Auszug zum Lesen
= = = = =

Naja... überflüßig? Genuaso wie die Standard 0815 Frage... "Hab nen 1000€.. bastelt mir nen PC!"... Die Frage an sich ist gut... aber davon gleich zu hunderten an Posts pro Woche?!? Suchfunktion?!?. Aber nagut... Softy @ Co müssen ja irgendwie den nächsten 1000er an Beiträgen kriegen! 
Grr... hab glaub ich vergessen Softy zu seinem neuen 1000er zu gratulieren!... Sry Softy.


----------



## hotfirefox (26. Mai 2012)

*AW: Ist Wärmeleitpaste gesundheitsschädlich? Leserbrief der Woche*



n3rd schrieb:


> Ich bezweifele, dass die Hersteller da ehrlich sind, bzw. selbst davon nicht ahnen.



Die Hersteller haben garkeine andere Wahl als ehrlich zu sein.


----------



## n3rd (26. Mai 2012)

*AW: Ist Wärmeleitpaste gesundheitsschädlich? Leserbrief der Woche*



hotfirefox schrieb:


> Die Hersteller haben garkeine andere Wahl als ehrlich zu sein.


Genau! Meistens sind sie erst nach einer Inspektion ehrlich.... Dann müssen paar Vorstandsmitglieder gehen...
und im Pressrelease steht sowas wie: "Wir konnten ja nicht ahnen, dass der verwendete Uran, mit dem wir unsere Tomaten bestrahlt haben, nicht nur gut für den Wachstum dieser ist, sondern zudem vom Menschen schlecht verträglich sein kann!" [Hab "etwas" übertrieben ].
Überall wo keiner auf die Finger guckt wird gemogelt, um Geld zu sparen! Es gibt leider immer weniger Firmen, die ehrlich mit uns Verbrauchern sind.


----------



## Sansana (26. Mai 2012)

*AW: Ist Wärmeleitpaste gesundheitsschädlich? Leserbrief der Woche*

Die Liquid Flüssigmetall WLP haut sicher auch nen Werwolf um. Bin auf Tests gespannt


----------



## Threshold (26. Mai 2012)

= = = = =

Datenzeilen

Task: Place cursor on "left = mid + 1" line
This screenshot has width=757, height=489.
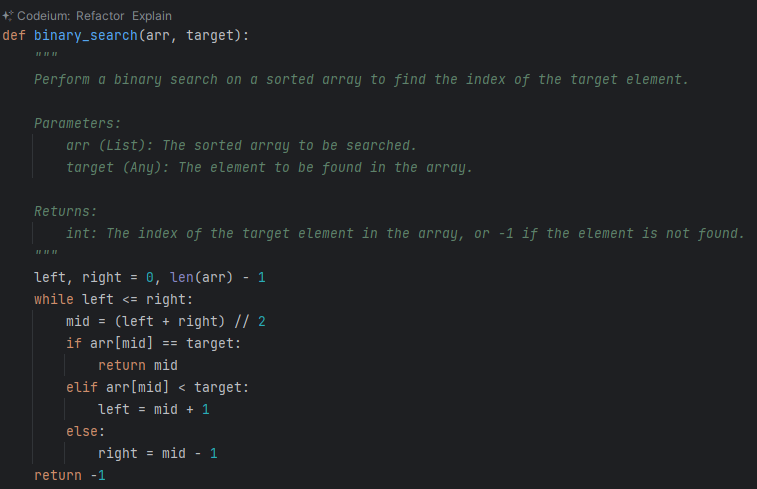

= = = = =

Zu erledigen
Prüfe bitte, ob die Aussagen 1., 2. und 3. mit dem Auszug übereinstimmen, und antworte jeweils mit Ja oder Nein samt den entscheidenden Worten des Auszugs als wörtlichem Zitat.
1. hotfirefox meint, die Hersteller hätten keine andere Wahl, als ehrlich zu sein.
2. n3rd gibt an, beim Beispiel mit dem Uran nicht übertrieben zu haben.
3. Sansana ist auf Tests der Liquid Flüssigmetall WLP gespannt.
Die Daten stammen aus einer anderen Quelle als der Auszug.

Ergebnis dieser Übung
1. Ja: „Die Hersteller haben garkeine andere Wahl als ehrlich zu sein.“
2. Nein: „Hab "etwas" übertrieben“
3. Ja: „Bin auf Tests gespannt“